Stored items:
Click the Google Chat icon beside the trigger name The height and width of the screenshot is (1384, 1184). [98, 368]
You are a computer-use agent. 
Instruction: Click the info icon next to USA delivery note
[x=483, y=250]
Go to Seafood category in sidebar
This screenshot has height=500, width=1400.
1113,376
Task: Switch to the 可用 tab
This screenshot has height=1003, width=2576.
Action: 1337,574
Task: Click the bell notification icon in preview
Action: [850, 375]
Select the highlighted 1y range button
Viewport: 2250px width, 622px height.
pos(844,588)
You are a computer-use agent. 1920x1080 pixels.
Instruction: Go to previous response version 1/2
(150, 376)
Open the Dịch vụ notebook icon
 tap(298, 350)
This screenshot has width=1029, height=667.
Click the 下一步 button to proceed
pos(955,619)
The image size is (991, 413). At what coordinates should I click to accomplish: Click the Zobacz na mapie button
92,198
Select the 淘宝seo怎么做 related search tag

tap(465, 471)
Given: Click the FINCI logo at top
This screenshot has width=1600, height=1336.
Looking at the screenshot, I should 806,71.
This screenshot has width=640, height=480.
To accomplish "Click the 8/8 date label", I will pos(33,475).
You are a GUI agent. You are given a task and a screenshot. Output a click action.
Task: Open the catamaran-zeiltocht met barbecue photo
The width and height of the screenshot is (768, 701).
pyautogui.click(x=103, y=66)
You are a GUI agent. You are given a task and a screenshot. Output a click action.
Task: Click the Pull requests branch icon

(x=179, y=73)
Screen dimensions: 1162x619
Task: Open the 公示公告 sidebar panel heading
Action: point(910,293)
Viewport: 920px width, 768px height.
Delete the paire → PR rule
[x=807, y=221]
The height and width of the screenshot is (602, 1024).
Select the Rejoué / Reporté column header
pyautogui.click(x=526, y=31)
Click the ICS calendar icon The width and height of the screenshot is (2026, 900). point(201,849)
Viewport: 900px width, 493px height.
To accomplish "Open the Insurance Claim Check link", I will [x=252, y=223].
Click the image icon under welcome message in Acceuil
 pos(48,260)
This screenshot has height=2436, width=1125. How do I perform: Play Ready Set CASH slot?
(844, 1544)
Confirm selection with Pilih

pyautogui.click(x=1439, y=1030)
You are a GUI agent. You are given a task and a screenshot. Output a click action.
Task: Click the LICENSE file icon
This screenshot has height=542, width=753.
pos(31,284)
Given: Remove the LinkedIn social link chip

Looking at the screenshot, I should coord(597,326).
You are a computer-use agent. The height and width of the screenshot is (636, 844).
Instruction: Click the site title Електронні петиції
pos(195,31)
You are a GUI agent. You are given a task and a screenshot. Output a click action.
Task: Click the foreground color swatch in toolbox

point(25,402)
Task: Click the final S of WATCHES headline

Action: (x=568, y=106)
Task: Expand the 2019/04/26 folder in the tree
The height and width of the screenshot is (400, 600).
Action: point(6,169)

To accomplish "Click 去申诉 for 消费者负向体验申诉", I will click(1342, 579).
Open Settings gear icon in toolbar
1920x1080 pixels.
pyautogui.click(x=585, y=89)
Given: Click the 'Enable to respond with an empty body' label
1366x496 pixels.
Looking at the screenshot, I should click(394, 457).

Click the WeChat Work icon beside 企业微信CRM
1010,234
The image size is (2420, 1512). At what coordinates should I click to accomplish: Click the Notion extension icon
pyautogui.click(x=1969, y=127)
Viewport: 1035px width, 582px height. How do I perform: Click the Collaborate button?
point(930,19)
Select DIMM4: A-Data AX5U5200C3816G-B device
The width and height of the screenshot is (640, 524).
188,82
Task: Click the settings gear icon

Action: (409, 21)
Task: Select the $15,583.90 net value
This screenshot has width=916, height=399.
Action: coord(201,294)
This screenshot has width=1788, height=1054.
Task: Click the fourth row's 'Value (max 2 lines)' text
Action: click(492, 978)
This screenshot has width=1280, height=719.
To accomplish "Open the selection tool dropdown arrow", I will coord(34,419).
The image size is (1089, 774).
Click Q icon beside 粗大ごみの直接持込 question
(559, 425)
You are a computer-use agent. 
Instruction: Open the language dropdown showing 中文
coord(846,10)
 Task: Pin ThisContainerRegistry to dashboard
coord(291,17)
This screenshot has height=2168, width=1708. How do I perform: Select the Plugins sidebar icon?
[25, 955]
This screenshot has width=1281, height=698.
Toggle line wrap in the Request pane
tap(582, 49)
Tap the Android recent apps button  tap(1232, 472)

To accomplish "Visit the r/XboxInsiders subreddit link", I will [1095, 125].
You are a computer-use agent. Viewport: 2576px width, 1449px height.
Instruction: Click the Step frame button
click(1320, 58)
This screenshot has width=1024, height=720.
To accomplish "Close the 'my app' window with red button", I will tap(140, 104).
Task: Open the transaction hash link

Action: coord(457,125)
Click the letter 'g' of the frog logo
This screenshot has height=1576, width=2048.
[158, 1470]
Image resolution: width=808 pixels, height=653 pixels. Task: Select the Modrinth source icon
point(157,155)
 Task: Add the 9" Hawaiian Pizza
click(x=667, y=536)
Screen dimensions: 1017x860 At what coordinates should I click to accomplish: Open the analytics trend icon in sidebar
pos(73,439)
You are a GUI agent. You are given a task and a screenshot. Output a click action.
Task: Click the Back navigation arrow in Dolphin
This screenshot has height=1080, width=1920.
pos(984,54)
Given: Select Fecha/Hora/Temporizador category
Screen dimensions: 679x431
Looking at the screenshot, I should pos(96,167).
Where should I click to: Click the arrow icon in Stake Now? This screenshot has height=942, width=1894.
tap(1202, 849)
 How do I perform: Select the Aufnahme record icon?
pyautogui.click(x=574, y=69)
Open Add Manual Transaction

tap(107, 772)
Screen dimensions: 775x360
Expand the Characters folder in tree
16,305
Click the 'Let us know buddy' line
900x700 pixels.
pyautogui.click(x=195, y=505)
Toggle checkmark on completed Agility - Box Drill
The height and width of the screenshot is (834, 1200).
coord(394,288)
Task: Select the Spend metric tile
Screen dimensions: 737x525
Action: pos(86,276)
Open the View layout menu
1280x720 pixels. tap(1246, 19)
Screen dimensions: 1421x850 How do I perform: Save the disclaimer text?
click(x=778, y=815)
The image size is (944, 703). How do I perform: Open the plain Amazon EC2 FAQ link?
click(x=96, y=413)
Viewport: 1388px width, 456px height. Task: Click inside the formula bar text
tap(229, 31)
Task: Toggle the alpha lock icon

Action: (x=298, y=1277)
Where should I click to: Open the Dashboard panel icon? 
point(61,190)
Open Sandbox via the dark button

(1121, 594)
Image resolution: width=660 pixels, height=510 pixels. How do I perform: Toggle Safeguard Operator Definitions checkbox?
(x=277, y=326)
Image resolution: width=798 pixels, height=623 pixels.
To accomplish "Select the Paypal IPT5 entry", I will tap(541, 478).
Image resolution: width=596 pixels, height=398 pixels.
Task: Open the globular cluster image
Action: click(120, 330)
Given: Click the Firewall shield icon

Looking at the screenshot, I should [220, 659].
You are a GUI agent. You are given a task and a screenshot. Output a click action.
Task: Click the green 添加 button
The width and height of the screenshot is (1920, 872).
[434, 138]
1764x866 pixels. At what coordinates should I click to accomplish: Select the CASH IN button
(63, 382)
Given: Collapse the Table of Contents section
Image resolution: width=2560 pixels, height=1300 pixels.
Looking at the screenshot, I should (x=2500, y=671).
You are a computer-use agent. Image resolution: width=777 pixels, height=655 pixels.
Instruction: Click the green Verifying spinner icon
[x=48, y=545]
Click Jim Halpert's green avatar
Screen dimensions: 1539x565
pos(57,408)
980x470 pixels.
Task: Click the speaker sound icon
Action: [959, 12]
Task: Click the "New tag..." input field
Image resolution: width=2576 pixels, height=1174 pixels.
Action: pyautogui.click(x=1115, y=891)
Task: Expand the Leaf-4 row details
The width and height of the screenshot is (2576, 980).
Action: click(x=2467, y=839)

Brief
Please copy out the material from the line that contains "Given: Click the Firewall shield icon" through the end of the material, reproducing each line character for character.

Solution
Given: Click the Firewall shield icon

Looking at the screenshot, I should [220, 659].
You are a GUI agent. You are given a task and a screenshot. Output a click action.
Task: Click the green 添加 button
The width and height of the screenshot is (1920, 872).
[434, 138]
1764x866 pixels. At what coordinates should I click to accomplish: Select the CASH IN button
(63, 382)
Given: Collapse the Table of Contents section
Image resolution: width=2560 pixels, height=1300 pixels.
Looking at the screenshot, I should (x=2500, y=671).
You are a computer-use agent. Image resolution: width=777 pixels, height=655 pixels.
Instruction: Click the green Verifying spinner icon
[x=48, y=545]
Click Jim Halpert's green avatar
Screen dimensions: 1539x565
pos(57,408)
980x470 pixels.
Task: Click the speaker sound icon
Action: [959, 12]
Task: Click the "New tag..." input field
Image resolution: width=2576 pixels, height=1174 pixels.
Action: pyautogui.click(x=1115, y=891)
Task: Expand the Leaf-4 row details
The width and height of the screenshot is (2576, 980).
Action: click(x=2467, y=839)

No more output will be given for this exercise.